* **AUFGABE A**
Worauf beruht laut dem Text über Krieg und Völkerrecht die größte Schwäche der „Responsibility to protect“?

Wenn es um den Krieg und erst recht um den Bürgerkrieg geht, herrschen konfuses Vermuten, Spekulieren und Bezichtigen. Das hat auch damit zu tun, dass bei Kriegen und Bürgerkriegen drei ganz unterschiedliche Akteure mitspielen - das Völkerrecht, die Politik und die Medien.

Völkerrechtlich scheint die Lage ganz klar zu sein. Im Prinzip unterliegen Staaten untereinander dem Gewaltverbot. Erlaubt ist einem Staat Gewalt nur zur Selbstverteidigung, sofern er angegriffen wird, oder auf der Basis eines Beschlusses des Sicherheitsrates der Vereinten Nationen. Die Klarheit der Rechtslage wird allerdings durch die 2005 erfundene Behelfsnorm getrübt, die völkerrechtlich nicht anerkannt ist, aber starke Befürworter und quasi alles in sich hat - vor allem das Potenzial zum Brandbeschleuniger.

"Responsibility to protect"

Diese "Norm" heißt "Responsibility to protect" ("Schutzverantwortung") und zielt auf Situationen ab, in denen ein Regime skrupellos gegen die eigene Bevölkerung vorgeht. In diesem Fall soll eine Intervention - nach einem Beschluss des UN-Sicherheits­rates - erlaubt sein. Die größte Schwäche der "Norm" ist nicht, dass sie dem Missbrauch Tür und Tor öffnet, sondern dass sie auf dem ethischen Gesinnungsbegriff "Verantwortung" beruht. Wer wofür in der Beziehung zwischen zwei oder mehreren Staaten und überhaupt im po­litischen Kontext Verantwortung zu tragen hat, ist völlig offen.

* **ANGEZEIGTE INFORMATIONEN**
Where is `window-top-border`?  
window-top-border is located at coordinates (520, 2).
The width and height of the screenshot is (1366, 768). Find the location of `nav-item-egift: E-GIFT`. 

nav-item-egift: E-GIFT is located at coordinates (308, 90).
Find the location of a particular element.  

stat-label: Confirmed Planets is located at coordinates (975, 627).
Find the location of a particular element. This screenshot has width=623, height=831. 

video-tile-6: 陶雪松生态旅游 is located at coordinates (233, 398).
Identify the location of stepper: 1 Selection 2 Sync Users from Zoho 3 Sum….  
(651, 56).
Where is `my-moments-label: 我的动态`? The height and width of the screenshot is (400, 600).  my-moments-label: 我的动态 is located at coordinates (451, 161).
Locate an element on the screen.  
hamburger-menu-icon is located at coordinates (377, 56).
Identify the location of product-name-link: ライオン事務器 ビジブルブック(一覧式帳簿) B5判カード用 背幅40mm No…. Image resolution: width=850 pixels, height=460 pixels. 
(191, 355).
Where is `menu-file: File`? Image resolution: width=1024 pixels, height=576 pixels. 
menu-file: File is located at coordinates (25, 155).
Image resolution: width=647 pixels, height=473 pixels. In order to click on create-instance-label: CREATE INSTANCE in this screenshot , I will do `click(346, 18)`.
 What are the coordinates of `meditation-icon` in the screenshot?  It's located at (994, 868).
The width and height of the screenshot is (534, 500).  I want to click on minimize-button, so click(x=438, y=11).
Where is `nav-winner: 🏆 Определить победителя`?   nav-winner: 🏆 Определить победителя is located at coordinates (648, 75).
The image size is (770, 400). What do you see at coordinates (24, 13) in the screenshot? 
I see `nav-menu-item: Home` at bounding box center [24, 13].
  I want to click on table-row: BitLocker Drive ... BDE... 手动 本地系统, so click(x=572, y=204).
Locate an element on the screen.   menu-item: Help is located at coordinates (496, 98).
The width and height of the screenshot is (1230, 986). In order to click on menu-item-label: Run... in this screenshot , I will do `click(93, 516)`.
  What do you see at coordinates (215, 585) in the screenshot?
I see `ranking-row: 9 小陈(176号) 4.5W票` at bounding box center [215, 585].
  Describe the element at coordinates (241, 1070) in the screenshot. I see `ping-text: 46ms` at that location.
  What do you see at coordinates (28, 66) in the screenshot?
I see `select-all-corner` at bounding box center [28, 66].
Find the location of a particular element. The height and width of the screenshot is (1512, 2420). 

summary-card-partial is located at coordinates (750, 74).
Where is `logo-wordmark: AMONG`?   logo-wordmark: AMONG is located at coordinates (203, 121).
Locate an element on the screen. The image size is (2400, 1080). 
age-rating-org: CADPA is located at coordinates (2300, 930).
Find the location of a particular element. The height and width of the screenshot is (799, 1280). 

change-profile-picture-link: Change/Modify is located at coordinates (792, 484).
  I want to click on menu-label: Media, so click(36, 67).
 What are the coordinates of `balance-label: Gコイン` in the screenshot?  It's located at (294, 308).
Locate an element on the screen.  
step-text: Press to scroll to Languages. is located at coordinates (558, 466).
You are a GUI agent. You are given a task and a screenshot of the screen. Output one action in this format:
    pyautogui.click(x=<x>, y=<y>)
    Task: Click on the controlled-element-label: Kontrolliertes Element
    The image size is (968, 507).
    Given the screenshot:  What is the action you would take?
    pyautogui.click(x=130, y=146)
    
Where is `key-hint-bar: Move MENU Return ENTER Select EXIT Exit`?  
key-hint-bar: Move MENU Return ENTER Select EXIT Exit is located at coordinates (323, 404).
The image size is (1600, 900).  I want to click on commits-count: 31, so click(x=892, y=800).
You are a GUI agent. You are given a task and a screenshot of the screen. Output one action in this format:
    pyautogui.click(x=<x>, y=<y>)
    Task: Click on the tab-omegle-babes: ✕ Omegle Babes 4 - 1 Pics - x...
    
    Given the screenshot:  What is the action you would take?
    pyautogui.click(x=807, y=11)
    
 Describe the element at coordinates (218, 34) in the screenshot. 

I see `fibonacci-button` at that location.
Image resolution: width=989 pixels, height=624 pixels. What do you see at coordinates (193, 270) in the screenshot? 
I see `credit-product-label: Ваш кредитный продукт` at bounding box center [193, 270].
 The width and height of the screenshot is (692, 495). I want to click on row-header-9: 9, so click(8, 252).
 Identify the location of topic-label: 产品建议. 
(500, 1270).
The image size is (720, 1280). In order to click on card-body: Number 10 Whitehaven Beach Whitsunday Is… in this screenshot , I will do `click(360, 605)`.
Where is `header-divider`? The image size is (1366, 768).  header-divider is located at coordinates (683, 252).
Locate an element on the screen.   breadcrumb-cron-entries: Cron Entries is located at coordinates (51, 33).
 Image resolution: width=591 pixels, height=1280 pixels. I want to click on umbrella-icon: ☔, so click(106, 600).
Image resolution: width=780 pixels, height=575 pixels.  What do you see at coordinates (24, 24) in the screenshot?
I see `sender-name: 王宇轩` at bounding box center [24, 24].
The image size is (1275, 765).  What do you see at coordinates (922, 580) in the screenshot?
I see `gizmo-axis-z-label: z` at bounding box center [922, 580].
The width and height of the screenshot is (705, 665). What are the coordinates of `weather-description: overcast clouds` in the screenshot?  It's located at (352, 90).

* **AUFGABE B**
Bearbeite den Abschnitt der Auflistung von der Zeile mit „Image resolution: width=989“ bis zum Ende der Auflistung, indem du „The image size is“ durch „The screenshot size is“ ersetzt. Gib nur diesen Abschnitt wieder und lass alles andere darin unverändert.

* **DEINE LÖSUNG A**
Sie beruht auf dem ethischen Gesinnungsbegriff „Verantwortung“.

* **DEINE LÖSUNG B**
Image resolution: width=989 pixels, height=624 pixels. What do you see at coordinates (193, 270) in the screenshot? 
I see `credit-product-label: Ваш кредитный продукт` at bounding box center [193, 270].
 The width and height of the screenshot is (692, 495). I want to click on row-header-9: 9, so click(8, 252).
 Identify the location of topic-label: 产品建议. 
(500, 1270).
The screenshot size is (720, 1280). In order to click on card-body: Number 10 Whitehaven Beach Whitsunday Is… in this screenshot , I will do `click(360, 605)`.
Where is `header-divider`? The screenshot size is (1366, 768).  header-divider is located at coordinates (683, 252).
Locate an element on the screen.   breadcrumb-cron-entries: Cron Entries is located at coordinates (51, 33).
 Image resolution: width=591 pixels, height=1280 pixels. I want to click on umbrella-icon: ☔, so click(106, 600).
Image resolution: width=780 pixels, height=575 pixels.  What do you see at coordinates (24, 24) in the screenshot?
I see `sender-name: 王宇轩` at bounding box center [24, 24].
The screenshot size is (1275, 765).  What do you see at coordinates (922, 580) in the screenshot?
I see `gizmo-axis-z-label: z` at bounding box center [922, 580].
The width and height of the screenshot is (705, 665). What are the coordinates of `weather-description: overcast clouds` in the screenshot?  It's located at (352, 90).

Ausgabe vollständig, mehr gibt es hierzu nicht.